▶ WRITTEN REQUEST
Copy the listing below word for word, starting at its first line and ending at the line that contains "(x=106, y=112)", both included.

━━━━━━━━━━

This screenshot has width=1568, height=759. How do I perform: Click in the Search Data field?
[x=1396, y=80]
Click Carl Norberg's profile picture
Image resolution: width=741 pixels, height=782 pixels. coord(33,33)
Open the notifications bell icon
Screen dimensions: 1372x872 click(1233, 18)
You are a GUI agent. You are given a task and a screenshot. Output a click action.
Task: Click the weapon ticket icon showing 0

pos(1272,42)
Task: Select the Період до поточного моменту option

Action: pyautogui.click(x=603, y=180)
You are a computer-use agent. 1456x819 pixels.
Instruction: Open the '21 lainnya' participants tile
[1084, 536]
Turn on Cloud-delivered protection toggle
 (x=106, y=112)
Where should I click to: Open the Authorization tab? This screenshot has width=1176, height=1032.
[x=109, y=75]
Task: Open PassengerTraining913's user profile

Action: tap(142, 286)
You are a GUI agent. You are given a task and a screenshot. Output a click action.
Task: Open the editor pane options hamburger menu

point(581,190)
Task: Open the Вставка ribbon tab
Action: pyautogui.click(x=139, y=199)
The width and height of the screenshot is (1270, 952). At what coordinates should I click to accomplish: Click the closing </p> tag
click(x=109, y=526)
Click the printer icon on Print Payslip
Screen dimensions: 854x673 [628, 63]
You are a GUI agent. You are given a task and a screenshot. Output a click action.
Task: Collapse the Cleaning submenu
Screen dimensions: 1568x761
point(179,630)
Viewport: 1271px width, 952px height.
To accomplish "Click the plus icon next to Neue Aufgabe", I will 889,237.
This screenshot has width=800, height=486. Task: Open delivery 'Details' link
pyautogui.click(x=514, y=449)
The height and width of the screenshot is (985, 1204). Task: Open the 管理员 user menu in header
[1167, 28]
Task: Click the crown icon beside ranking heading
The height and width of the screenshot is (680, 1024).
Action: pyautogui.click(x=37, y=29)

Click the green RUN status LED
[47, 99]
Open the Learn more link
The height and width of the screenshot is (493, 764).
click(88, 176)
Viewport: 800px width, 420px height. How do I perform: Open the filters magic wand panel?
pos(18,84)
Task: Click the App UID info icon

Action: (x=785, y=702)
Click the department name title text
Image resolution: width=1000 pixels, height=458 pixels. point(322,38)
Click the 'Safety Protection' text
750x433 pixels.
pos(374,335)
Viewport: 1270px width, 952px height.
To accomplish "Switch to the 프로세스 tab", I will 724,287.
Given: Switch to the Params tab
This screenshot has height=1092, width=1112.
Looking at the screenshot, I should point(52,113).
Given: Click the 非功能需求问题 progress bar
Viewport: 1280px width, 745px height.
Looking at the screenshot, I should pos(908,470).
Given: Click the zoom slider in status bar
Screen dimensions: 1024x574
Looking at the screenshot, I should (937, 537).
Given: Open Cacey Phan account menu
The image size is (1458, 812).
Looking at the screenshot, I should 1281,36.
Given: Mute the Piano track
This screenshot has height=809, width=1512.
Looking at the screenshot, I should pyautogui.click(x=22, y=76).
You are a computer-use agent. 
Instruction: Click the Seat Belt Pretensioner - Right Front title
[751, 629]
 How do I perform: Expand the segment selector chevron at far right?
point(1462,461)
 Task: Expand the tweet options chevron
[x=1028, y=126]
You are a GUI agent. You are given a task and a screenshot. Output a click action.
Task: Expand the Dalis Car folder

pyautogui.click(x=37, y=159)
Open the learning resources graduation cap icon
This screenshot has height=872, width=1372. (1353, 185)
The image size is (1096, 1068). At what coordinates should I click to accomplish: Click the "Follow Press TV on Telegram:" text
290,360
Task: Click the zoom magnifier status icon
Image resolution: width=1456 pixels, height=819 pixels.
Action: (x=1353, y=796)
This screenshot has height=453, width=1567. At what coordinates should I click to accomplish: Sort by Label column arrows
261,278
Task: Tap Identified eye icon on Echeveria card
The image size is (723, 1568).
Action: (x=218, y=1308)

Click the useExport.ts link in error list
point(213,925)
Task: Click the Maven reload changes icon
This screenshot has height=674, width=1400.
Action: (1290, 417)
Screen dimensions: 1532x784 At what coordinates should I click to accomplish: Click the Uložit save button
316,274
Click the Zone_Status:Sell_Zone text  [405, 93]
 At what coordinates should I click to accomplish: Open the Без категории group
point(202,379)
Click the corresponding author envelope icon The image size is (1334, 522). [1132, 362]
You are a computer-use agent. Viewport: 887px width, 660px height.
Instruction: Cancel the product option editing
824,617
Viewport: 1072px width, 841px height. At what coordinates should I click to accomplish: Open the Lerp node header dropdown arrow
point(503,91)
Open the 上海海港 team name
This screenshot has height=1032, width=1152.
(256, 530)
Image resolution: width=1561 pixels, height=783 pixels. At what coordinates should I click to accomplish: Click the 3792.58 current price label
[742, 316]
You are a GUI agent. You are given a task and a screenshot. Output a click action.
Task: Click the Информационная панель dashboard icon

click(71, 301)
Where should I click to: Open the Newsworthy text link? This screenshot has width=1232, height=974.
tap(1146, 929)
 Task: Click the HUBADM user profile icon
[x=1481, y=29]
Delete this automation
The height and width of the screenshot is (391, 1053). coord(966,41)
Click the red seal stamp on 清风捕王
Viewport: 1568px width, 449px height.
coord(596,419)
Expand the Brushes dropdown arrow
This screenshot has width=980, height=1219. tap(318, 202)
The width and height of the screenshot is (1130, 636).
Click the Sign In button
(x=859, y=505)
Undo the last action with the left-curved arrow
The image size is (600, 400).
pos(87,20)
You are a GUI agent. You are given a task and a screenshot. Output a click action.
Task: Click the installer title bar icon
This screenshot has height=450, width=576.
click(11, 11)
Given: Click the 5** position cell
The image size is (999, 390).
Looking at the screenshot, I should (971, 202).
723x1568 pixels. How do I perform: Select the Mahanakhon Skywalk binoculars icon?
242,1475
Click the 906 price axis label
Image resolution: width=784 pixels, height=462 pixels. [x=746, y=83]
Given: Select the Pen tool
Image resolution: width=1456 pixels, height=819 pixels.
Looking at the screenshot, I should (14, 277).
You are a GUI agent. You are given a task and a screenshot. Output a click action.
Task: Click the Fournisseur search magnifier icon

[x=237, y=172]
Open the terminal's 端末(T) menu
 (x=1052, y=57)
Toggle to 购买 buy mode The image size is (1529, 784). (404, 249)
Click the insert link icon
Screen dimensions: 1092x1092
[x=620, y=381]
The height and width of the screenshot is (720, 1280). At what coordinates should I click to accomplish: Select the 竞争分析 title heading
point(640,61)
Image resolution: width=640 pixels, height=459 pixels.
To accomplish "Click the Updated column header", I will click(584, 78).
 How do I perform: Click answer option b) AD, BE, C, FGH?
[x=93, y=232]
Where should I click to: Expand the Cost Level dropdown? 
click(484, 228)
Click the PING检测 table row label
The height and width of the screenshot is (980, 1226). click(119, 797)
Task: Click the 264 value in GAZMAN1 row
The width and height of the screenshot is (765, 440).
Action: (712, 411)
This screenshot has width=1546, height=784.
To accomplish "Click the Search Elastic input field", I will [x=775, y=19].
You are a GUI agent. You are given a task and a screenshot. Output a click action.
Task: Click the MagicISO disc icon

━━━━━━━━━━

▶ CORRECT RESULT
This screenshot has width=1568, height=759. How do I perform: Click in the Search Data field?
[x=1396, y=80]
Click Carl Norberg's profile picture
Image resolution: width=741 pixels, height=782 pixels. coord(33,33)
Open the notifications bell icon
Screen dimensions: 1372x872 click(1233, 18)
You are a GUI agent. You are given a task and a screenshot. Output a click action.
Task: Click the weapon ticket icon showing 0

pos(1272,42)
Task: Select the Період до поточного моменту option

Action: pyautogui.click(x=603, y=180)
You are a computer-use agent. 1456x819 pixels.
Instruction: Open the '21 lainnya' participants tile
[1084, 536]
Turn on Cloud-delivered protection toggle
 (x=106, y=112)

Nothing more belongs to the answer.